**EXERCISE AIM**: Can you quote, word for word, every line from the first line of the records below through the line containing "Unsere Gruppen (714, 1901)", and nothing else?

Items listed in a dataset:
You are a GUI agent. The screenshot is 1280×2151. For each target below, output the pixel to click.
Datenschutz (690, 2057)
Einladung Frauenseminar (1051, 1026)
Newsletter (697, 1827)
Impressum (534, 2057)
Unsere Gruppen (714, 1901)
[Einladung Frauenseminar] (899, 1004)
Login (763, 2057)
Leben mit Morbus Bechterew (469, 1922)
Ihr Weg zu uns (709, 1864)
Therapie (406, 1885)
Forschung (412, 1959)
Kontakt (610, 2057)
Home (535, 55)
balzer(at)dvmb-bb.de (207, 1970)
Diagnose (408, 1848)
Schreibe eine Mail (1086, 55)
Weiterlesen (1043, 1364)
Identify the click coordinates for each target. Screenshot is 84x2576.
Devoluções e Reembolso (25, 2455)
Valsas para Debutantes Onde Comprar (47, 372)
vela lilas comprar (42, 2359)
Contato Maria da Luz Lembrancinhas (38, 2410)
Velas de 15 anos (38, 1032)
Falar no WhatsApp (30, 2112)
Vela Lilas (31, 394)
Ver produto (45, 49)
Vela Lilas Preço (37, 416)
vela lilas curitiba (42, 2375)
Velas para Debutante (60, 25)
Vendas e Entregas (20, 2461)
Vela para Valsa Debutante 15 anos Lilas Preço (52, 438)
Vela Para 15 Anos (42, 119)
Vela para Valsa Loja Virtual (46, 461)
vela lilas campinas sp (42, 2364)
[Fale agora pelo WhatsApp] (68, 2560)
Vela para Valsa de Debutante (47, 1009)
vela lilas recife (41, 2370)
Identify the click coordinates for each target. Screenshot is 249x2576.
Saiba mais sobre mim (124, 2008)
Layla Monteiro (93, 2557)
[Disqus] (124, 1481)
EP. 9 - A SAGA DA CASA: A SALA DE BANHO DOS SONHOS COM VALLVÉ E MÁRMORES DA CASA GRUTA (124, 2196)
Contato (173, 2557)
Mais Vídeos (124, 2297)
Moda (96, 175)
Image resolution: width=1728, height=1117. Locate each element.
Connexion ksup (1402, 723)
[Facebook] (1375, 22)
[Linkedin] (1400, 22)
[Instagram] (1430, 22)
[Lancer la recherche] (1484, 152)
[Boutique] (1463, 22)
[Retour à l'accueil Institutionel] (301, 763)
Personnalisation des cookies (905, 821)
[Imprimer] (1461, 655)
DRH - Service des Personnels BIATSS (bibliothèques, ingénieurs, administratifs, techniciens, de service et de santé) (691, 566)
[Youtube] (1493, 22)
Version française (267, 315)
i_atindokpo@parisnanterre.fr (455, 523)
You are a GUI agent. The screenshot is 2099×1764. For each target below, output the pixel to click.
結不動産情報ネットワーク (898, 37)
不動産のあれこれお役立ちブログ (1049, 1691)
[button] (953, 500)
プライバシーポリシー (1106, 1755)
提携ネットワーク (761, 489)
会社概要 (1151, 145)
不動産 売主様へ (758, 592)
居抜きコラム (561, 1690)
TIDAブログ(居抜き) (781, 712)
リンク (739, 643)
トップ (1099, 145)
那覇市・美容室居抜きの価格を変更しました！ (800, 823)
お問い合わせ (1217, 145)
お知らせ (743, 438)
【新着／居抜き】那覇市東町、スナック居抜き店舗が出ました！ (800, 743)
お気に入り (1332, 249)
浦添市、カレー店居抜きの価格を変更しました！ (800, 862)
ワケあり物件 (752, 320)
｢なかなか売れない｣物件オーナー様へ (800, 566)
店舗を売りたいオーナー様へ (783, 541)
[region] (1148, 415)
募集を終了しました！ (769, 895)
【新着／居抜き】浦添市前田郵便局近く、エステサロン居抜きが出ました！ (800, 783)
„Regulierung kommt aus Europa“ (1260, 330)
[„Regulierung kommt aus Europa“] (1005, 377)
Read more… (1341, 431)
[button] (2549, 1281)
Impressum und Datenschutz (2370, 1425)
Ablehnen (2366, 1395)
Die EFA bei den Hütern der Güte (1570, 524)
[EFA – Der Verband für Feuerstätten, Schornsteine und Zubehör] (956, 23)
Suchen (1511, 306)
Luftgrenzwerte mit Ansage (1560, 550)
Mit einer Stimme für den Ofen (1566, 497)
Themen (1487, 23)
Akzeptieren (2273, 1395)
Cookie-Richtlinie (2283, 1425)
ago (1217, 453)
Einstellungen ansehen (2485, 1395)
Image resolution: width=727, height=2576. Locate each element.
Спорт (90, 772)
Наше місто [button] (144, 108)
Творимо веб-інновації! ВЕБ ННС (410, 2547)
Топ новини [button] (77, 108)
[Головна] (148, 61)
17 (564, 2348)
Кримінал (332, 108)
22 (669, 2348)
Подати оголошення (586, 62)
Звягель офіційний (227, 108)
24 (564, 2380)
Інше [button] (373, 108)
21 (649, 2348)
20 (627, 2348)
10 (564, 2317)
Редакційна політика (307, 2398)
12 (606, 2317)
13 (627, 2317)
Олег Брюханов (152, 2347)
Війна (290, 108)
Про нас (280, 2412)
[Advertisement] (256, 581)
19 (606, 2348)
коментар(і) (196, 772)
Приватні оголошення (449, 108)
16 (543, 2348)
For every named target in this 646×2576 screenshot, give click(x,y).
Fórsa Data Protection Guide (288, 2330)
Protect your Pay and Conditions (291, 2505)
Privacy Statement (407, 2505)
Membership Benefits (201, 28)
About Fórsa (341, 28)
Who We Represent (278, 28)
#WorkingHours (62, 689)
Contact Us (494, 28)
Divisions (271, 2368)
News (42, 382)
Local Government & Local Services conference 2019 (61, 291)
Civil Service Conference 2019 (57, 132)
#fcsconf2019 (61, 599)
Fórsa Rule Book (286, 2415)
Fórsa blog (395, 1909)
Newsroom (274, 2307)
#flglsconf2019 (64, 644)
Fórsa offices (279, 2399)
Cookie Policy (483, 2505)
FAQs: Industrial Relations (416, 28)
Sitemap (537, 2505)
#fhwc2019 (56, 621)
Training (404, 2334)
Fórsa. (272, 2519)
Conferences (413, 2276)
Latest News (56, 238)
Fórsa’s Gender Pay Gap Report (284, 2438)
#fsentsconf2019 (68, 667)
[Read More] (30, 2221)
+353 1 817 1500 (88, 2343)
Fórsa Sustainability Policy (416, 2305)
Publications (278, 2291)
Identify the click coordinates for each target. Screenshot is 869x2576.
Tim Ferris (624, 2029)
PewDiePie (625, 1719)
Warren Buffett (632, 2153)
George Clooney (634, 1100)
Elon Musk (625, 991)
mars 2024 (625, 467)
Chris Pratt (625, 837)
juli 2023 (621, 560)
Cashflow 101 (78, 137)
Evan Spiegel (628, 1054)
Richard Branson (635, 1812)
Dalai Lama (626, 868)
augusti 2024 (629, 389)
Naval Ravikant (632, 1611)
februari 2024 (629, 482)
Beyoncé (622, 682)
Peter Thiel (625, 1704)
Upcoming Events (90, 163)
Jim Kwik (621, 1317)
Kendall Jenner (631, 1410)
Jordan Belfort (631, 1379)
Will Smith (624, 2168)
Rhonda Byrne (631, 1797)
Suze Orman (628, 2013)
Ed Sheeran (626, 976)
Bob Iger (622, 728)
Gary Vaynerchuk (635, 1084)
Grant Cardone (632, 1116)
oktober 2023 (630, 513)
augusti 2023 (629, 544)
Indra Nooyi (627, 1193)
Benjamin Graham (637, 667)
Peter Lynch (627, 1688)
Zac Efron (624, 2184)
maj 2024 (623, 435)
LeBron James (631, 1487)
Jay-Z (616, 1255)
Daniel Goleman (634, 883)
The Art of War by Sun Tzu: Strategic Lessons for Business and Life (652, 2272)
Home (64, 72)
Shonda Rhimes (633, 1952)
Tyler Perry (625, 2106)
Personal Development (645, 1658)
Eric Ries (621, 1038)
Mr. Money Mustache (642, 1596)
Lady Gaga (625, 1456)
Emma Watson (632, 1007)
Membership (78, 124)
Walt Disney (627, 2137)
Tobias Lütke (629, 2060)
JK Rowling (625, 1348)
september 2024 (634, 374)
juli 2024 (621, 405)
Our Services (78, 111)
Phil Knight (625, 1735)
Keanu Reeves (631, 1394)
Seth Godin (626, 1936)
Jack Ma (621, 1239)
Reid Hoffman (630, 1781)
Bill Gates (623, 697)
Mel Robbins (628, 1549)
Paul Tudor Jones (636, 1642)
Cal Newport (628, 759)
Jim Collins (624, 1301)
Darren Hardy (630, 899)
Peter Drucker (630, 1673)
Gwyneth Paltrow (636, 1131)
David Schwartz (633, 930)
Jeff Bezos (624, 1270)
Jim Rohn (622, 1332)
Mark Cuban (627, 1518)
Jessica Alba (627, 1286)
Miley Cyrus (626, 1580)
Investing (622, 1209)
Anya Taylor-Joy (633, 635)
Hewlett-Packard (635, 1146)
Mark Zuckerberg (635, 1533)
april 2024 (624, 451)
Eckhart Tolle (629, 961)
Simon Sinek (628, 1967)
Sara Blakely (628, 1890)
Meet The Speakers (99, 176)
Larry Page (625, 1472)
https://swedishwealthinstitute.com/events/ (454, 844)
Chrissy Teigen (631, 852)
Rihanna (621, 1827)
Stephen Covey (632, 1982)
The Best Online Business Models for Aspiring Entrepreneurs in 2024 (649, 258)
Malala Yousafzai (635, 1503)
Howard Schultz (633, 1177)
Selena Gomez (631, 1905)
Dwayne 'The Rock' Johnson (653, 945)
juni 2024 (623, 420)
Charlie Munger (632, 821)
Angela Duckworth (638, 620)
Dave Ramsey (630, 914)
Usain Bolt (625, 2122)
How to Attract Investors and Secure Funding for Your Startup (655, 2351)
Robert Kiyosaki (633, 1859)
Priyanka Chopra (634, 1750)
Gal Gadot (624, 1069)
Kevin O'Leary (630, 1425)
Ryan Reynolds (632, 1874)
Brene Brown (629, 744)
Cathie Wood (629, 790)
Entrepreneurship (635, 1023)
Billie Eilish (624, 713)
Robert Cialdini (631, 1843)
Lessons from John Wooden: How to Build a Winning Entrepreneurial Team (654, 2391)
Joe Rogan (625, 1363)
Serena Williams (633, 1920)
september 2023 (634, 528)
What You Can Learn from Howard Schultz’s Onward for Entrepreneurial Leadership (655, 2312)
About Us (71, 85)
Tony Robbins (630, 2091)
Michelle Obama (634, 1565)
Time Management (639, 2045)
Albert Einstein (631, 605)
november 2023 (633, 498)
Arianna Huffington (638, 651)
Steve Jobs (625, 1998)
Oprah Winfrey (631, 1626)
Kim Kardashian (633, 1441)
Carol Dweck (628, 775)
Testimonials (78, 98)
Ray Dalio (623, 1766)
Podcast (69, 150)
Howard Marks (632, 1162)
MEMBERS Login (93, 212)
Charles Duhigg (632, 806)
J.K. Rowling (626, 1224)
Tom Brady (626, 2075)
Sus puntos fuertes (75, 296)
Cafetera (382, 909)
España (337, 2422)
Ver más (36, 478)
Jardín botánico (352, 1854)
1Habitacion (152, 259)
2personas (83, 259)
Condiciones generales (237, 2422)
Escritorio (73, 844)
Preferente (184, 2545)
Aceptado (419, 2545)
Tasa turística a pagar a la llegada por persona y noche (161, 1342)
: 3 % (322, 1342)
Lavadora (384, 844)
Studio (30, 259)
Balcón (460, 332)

**OUTPUT OF THE EXERCISE**:
You are a GUI agent. The screenshot is 1280×2151. For each target below, output the pixel to click.
Datenschutz (690, 2057)
Einladung Frauenseminar (1051, 1026)
Newsletter (697, 1827)
Impressum (534, 2057)
Unsere Gruppen (714, 1901)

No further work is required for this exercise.